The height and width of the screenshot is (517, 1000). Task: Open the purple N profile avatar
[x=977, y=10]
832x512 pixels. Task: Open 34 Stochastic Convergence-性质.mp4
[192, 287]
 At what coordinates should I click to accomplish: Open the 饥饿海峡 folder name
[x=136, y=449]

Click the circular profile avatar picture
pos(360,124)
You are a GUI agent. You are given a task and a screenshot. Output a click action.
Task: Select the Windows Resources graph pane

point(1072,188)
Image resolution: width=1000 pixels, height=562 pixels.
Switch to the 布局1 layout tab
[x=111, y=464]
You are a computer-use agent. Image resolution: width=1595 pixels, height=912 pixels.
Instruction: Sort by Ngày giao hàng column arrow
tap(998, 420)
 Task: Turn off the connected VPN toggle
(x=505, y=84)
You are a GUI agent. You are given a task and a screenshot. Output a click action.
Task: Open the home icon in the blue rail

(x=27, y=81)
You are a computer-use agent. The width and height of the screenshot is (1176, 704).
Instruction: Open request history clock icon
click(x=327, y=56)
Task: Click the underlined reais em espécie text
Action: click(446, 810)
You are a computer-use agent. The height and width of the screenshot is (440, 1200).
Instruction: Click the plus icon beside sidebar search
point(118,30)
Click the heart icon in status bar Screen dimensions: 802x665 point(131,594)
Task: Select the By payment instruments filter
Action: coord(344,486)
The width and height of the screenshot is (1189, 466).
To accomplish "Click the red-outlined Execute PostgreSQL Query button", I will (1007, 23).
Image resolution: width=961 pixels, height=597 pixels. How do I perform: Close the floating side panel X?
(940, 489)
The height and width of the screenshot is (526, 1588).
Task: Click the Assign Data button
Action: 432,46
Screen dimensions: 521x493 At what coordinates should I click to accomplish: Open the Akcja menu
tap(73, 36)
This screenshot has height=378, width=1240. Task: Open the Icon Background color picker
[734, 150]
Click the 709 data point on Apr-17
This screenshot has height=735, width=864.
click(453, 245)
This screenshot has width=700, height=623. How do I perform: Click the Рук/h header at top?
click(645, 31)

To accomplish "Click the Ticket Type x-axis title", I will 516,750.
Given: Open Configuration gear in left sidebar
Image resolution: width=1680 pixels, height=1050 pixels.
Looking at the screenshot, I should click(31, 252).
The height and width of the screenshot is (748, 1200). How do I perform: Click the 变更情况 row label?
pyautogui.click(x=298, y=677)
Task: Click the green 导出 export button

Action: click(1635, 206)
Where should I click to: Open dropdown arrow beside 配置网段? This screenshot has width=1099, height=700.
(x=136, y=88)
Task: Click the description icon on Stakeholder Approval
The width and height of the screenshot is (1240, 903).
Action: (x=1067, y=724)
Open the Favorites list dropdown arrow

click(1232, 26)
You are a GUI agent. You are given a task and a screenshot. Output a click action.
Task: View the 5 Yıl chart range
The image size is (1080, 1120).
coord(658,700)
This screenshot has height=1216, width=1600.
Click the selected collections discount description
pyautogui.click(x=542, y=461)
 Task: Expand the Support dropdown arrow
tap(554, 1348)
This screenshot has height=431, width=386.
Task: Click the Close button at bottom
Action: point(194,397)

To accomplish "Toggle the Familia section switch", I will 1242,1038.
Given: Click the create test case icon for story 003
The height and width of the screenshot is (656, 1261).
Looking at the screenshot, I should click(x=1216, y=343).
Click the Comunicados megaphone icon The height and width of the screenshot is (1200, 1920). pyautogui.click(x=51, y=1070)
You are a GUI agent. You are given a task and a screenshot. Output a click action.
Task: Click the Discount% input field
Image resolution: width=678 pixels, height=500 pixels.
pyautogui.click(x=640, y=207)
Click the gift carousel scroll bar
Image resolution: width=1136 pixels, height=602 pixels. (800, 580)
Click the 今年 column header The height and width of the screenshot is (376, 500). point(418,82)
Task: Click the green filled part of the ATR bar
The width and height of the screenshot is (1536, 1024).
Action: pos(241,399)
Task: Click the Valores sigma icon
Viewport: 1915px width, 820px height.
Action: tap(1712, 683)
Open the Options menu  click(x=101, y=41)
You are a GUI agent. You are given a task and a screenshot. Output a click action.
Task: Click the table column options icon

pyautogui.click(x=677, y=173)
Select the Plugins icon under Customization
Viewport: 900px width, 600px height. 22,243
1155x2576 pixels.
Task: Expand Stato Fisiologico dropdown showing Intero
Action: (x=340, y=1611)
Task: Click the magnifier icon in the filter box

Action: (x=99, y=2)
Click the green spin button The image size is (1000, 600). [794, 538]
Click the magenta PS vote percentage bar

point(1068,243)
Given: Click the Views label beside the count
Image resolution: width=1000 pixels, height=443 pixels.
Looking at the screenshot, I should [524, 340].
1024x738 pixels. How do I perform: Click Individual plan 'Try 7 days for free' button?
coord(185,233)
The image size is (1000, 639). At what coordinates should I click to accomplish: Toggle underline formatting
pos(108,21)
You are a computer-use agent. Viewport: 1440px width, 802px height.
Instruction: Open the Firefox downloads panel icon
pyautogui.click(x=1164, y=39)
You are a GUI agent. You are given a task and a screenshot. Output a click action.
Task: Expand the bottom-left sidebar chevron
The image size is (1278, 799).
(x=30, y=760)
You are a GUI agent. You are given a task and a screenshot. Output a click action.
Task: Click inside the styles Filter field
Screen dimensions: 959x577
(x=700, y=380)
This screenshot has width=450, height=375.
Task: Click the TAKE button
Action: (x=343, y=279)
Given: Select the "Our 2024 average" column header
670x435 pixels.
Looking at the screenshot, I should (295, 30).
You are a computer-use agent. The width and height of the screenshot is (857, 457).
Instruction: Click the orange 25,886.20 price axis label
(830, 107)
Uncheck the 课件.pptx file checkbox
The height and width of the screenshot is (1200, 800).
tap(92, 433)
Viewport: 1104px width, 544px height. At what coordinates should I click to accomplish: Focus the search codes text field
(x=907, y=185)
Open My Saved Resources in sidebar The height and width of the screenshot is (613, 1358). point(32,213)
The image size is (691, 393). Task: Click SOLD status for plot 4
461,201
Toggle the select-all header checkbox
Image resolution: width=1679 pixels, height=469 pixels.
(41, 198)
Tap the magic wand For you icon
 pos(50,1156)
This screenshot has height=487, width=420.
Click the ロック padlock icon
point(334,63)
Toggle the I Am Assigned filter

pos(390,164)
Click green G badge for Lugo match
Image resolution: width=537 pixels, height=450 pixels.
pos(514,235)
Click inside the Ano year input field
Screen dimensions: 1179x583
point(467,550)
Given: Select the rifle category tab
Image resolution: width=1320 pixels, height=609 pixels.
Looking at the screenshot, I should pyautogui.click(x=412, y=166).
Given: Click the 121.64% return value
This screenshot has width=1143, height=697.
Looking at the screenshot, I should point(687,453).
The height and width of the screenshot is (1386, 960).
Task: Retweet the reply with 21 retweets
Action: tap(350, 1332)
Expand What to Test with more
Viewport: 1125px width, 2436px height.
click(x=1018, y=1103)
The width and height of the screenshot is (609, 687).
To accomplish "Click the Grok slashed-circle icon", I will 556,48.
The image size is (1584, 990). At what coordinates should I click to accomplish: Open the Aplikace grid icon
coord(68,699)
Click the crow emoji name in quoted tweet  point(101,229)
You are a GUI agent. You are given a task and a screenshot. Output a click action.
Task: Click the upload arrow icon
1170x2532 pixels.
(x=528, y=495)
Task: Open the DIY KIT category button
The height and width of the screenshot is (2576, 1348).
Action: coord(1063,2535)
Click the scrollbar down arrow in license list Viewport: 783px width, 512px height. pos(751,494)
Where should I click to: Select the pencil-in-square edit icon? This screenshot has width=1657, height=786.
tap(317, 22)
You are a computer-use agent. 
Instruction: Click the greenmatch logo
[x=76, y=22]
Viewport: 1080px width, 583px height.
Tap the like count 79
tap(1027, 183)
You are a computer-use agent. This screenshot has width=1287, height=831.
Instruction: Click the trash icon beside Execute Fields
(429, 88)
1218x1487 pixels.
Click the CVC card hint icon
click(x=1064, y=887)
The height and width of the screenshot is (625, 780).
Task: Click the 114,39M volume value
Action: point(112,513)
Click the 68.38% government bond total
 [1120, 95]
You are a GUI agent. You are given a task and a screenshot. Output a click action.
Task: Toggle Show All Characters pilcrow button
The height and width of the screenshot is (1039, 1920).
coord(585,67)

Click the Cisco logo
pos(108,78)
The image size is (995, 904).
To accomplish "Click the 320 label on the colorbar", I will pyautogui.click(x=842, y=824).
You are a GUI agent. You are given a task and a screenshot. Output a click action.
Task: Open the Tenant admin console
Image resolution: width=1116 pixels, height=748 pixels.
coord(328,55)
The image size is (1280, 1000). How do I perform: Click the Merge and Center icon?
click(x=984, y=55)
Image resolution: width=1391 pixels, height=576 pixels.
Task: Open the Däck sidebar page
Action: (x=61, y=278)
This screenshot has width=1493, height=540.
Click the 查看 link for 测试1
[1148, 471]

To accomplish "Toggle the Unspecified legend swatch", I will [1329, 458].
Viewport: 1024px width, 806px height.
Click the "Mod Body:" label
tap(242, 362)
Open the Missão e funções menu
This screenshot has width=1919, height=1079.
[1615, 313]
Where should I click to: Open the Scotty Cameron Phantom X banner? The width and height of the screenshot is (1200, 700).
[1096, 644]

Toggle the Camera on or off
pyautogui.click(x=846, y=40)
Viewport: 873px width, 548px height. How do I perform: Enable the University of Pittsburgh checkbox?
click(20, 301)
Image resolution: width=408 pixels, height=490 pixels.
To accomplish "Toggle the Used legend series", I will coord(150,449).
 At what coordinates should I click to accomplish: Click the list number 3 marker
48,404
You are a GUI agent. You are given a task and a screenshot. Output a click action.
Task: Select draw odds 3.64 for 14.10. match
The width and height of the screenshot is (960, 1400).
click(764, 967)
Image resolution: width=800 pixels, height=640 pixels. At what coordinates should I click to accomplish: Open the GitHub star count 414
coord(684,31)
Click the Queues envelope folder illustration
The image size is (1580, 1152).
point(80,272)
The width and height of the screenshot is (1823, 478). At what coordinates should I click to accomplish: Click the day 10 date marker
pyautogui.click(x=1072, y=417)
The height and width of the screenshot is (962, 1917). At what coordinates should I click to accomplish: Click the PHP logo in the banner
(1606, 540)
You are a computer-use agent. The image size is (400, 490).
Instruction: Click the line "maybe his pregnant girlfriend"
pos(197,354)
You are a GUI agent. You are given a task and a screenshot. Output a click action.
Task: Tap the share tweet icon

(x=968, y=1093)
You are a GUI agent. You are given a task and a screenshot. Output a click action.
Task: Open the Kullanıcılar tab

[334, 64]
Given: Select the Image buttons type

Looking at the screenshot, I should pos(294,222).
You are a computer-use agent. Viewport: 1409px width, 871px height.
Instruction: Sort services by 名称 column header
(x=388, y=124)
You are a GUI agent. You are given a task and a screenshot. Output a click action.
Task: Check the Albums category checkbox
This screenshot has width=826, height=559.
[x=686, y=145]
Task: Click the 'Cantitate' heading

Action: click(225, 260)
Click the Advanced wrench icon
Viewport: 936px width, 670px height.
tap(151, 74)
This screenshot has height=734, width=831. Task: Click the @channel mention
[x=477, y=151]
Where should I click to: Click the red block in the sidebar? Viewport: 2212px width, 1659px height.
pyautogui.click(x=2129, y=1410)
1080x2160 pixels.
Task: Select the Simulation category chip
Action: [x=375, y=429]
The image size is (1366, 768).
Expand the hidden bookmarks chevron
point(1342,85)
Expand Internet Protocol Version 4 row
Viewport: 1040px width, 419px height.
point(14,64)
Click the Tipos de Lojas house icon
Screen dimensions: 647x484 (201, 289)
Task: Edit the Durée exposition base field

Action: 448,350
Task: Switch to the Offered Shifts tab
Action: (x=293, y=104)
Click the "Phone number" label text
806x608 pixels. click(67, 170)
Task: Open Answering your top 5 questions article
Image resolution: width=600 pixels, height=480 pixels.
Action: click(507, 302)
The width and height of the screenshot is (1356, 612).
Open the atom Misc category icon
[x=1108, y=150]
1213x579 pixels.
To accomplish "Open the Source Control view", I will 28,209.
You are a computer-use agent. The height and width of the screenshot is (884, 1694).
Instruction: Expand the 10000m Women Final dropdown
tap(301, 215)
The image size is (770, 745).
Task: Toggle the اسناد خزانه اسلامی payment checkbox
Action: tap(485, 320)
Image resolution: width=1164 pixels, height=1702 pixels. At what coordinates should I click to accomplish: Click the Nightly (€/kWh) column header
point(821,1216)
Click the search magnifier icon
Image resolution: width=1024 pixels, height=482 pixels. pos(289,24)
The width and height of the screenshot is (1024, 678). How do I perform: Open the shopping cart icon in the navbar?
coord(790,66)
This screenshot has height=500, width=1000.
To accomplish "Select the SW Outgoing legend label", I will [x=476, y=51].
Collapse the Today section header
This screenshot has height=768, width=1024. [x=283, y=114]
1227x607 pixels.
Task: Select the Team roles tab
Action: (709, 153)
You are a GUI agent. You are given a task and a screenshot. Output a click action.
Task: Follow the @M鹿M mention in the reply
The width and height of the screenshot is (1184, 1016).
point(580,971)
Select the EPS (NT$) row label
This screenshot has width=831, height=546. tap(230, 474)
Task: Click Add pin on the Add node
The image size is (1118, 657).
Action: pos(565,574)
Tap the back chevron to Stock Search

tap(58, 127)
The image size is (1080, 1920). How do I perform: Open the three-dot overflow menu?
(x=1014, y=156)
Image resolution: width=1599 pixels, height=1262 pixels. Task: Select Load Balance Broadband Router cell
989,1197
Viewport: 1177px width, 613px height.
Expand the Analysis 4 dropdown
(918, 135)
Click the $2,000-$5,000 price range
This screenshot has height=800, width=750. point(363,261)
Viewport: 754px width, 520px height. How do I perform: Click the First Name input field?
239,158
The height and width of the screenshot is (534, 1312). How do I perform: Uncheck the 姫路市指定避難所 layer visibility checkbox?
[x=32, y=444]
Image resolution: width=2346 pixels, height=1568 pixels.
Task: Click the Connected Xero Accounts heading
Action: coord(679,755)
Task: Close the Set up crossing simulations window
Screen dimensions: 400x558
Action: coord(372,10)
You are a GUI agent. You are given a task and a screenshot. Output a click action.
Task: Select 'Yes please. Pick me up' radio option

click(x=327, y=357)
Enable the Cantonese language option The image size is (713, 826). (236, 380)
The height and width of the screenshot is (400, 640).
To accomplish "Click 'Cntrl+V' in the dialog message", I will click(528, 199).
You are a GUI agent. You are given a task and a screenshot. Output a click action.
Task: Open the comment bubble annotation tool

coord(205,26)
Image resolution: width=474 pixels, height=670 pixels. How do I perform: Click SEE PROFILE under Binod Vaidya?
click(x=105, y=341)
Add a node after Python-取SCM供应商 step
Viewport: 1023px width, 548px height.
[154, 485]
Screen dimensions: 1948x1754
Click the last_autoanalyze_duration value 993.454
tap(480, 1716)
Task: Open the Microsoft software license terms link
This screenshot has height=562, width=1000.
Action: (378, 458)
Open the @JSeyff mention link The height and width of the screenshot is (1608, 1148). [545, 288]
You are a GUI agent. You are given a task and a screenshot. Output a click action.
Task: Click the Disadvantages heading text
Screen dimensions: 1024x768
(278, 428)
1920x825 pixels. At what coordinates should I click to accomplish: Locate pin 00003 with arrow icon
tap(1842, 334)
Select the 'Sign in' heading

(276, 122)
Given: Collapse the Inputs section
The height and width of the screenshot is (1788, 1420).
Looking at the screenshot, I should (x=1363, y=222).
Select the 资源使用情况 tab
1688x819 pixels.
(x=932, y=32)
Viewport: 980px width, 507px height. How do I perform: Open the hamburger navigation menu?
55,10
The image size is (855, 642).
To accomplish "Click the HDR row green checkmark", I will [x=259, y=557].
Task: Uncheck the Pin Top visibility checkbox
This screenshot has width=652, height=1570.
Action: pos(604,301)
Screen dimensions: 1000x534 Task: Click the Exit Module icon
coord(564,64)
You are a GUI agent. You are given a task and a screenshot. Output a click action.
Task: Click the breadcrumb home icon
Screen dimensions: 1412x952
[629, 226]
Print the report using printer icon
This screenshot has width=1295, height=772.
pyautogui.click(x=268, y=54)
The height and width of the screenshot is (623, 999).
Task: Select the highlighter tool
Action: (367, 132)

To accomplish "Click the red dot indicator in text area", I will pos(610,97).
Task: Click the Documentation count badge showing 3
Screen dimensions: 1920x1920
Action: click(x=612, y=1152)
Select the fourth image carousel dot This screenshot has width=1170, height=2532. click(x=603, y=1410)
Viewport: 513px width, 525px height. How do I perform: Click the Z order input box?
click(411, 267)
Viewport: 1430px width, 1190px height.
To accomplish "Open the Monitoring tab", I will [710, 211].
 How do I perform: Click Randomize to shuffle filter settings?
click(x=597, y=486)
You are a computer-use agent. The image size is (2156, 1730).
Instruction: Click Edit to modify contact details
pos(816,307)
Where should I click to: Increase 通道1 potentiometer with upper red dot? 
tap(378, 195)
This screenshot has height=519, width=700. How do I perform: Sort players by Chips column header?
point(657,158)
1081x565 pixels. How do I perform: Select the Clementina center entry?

What you need to do. From the records above, transcribe exactly the run of lines that opens with the line holding "Image resolution: width=1320" and closes with the line holding "Click the scrollbar", both included.

Solution to this exercise.
Image resolution: width=1320 pixels, height=609 pixels.
Looking at the screenshot, I should pyautogui.click(x=412, y=166).
Given: Click the 121.64% return value
This screenshot has width=1143, height=697.
Looking at the screenshot, I should point(687,453).
The height and width of the screenshot is (1386, 960).
Task: Retweet the reply with 21 retweets
Action: tap(350, 1332)
Expand What to Test with more
Viewport: 1125px width, 2436px height.
click(x=1018, y=1103)
The width and height of the screenshot is (609, 687).
To accomplish "Click the Grok slashed-circle icon", I will 556,48.
The image size is (1584, 990). At what coordinates should I click to accomplish: Open the Aplikace grid icon
coord(68,699)
Click the crow emoji name in quoted tweet  point(101,229)
You are a GUI agent. You are given a task and a screenshot. Output a click action.
Task: Click the upload arrow icon
1170x2532 pixels.
(x=528, y=495)
Task: Open the DIY KIT category button
The height and width of the screenshot is (2576, 1348).
Action: coord(1063,2535)
Click the scrollbar down arrow in license list Viewport: 783px width, 512px height. pos(751,494)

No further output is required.